A concerned Vice President Biden spoke with Maliki on Tuesday night, emphasizing that “whatever the facts actually were, the Iraqis were creating a perception problem that would not advance their interests,” said Antony J. Blinken, Biden’s chief foreign policy adviser. At the same time, the Obama administration is publicly describing the political upheaval as part of the usual rough and tumble of Iraqi politics.
“This kind of political turmoil has been occurring in Iraq periodically, as they have taken steps forward and, occasionally, steps backwards,” White House spokesman Jay Carney said.
Iskander Witwit, a ranking member of the Parliament’s security and defense committee, said Thursday’s explosions in some ways were “expected, because of the absence of the political accord. . .the insurgents of course are taking advantage of this.”
“What had happened today was intended to give Iraqi people an idea that the security forces aren’t able to handle security simultaneously with the U.S. withdrawal from the country,” Witwit said in an interview.
He said Iraqi security forces need to beef up nighttime operations and increase sudden, temporary checkpoints in addition to the permanent checkpoints already established throughout Baghdad. “Everybody has been aware that the terrorists are using the nights … to plant explosive charges.”
The coordinated wave of attacks began about 6:30 a.m. local time Thursday (10:30 p.m. Wednesday in Washington) and included at least five booby-trapped cars, two operated by suicide drivers. Police were able to diffuse or safely detonate an additional three booby-trapped cars, officials said. Additionally, a Katyusha rocket was fired into a western Baghdad neighborhood, killing one person and injuring another.

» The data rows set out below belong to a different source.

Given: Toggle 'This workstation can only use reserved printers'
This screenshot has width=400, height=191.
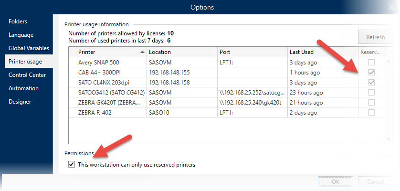Looking at the screenshot, I should click(x=72, y=165).
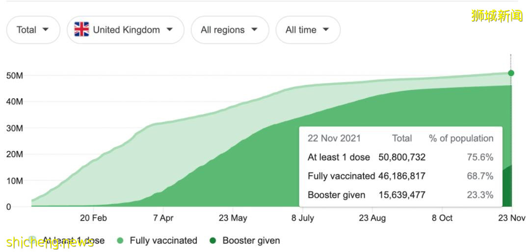Viewport: 530px width, 252px height.
Task: Click the Fully vaccinated legend label
Action: click(x=163, y=241)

Qassim Atta, a spokesman for the Baghdad Operations Command, told the government-run Iraqia television station that the explosions targeted civilians randomly, and not specific establishments.
Witnesses said that all main roads and many government offices in the Iraqi capital remained closed for hours after the explosions.

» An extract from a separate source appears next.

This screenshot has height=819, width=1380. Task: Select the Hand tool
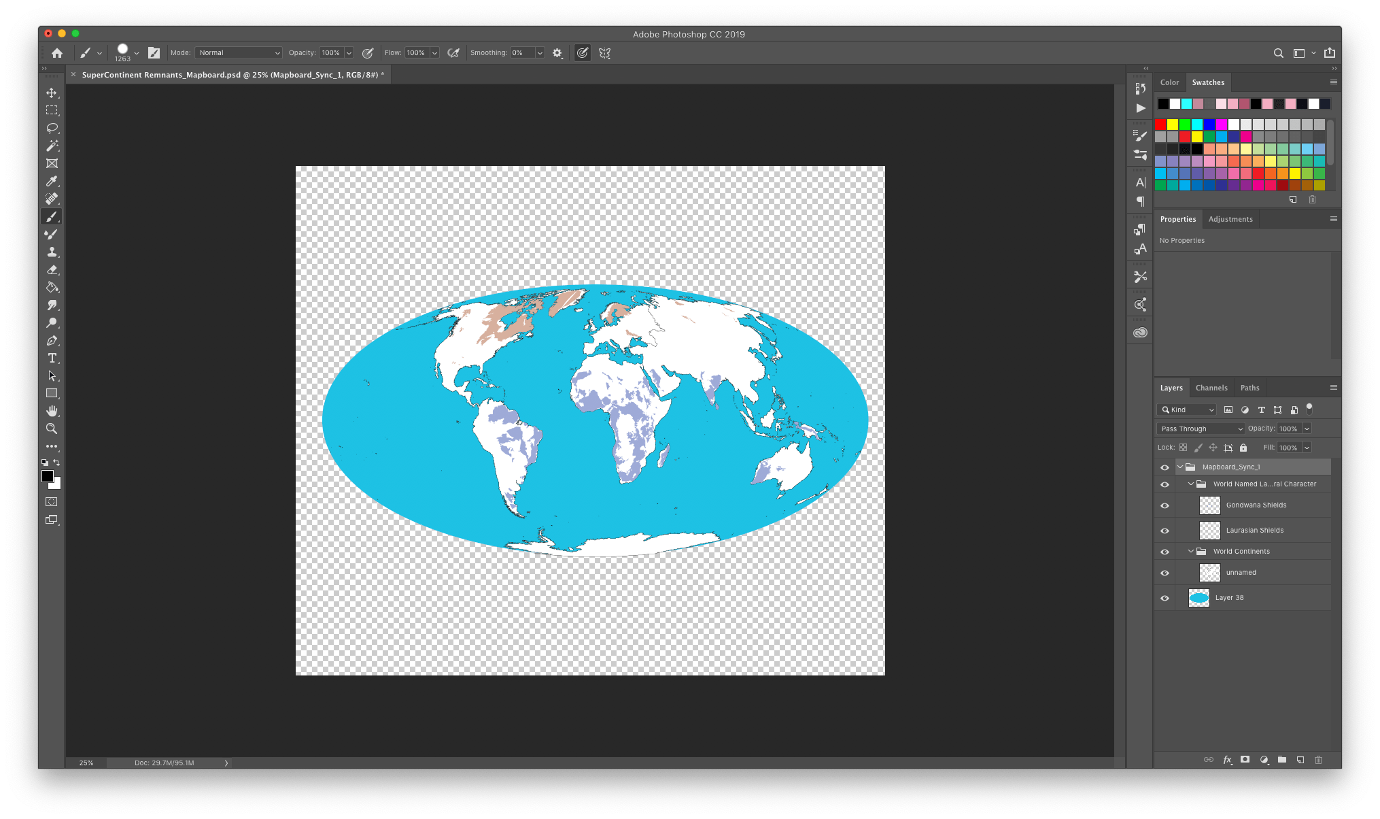tap(52, 411)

Babil province, about 80 miles south of the capital, imposed a curfew after receiving intelligence information that explosive-laden cars had entered the area, according to an Iraqia report.

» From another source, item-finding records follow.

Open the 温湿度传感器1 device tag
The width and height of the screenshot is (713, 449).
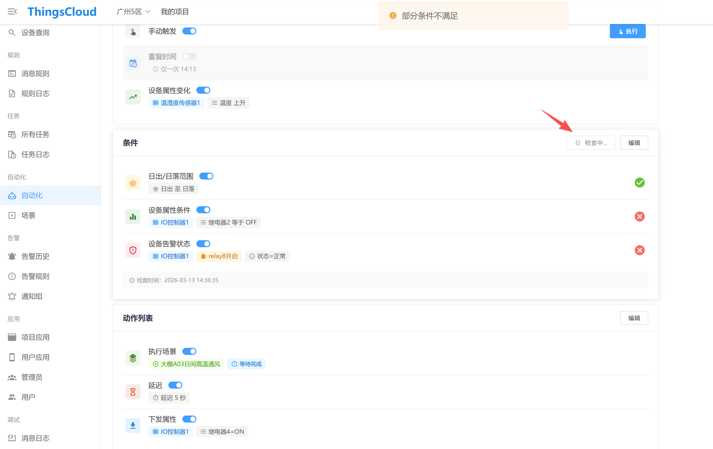pyautogui.click(x=176, y=103)
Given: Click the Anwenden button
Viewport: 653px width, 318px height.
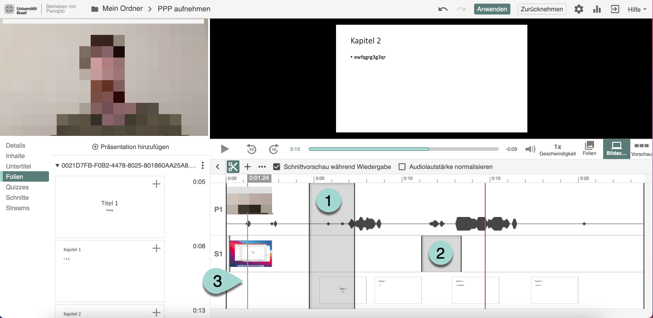Looking at the screenshot, I should pos(492,9).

But by 2 p.m., traffic was once again clogging main roads in central Baghdad, and life returned at least partially to normal. Street vendors sold food. Women boarded buses. Pedestrians, including men in suits and carrying briefcases, walked down sidewalks.
In response to the attacks, speaker of parliament Ussama Alnujafi called on leaders of the government’s political blocs to gather Friday to discuss security concerns, said Tami Ahmed Ma’aruf, a spokesman for the speaker.”